JS – Describe your best game.

JS – Well, according to Al Davis, my best game that he ever saw, was against the Buffalo Bills and O.J. Simpson.  I ran into Al Davis at a golf tournament in Palm Springs.  He was sitting out by the pool, going through some paper work and [he said] ‘Hey Jeff, how are you doing?”  “Oh, Mr. Davis.  How are you?”  “Sit down, let’s shoot the breeze.”  And he asked me what I thought was my best game.  I said, “they all run together for me.”  He says, “I’ll tell you when I knew that you could play for me.”  At the time that Buffalo came into San Diego, and I think this was 1969, 1968 maybe.  O.J. Simpson was the leading receiver in the AFC, coming out of the backfield.  And we played a lot of man coverage against him that day.  I think he caught one pass and I ended up covering him man-to-man on at least 8-9 occasions. 

JS – Who were some of the guys that you hung out with on the team?

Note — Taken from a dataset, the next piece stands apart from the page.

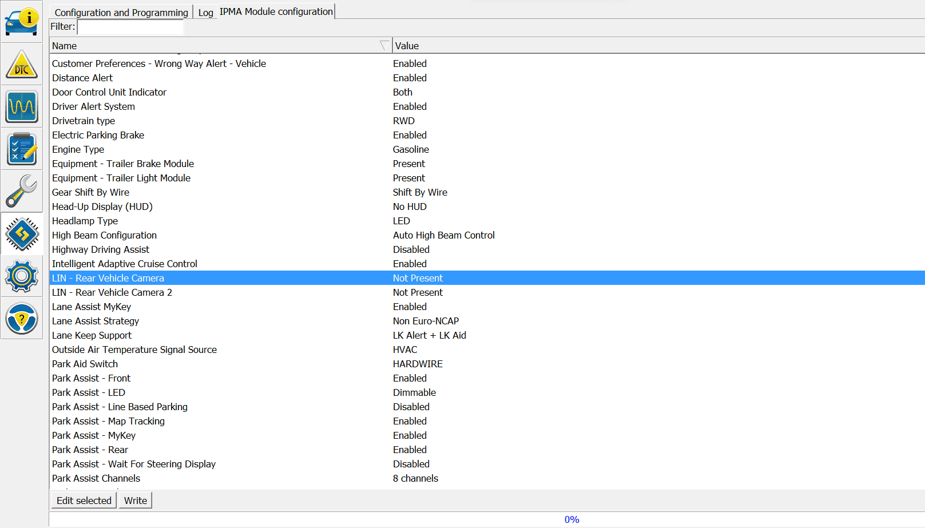Open the wrench service functions section
The width and height of the screenshot is (925, 528).
tap(22, 191)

JS – Jacque MacKinnon, Pete Barnes.  You have to understand, it was different for me than it was for most players.  Most players come from somewhere else.  Their only friends upon arrival in San Diego are teammates.  Some go back home as soon as the season is over, I mean their friends are centered on teammates.  In my case, I was from San Diego.  So I had a complete set of friends when I started playing with the Chargers.  So although I was good friends with everybody on the team, I didn’t, other than on special occasions when we’d get together for something, I didn’t really run with my teammates.  But I have fond memories of Walt Sweeney, Ron Mix, Dickie Post, Brad Hubbert, Pete Barnes, Rick Redman, Steve DeLong, Joe Beauchamp, Speedy Duncan and of course Gary Garrison and I were roommates in college and roommates for a couple years as Chargers.  And then Bobby Howard and I were also teammates at San Diego State.  So we were all very close.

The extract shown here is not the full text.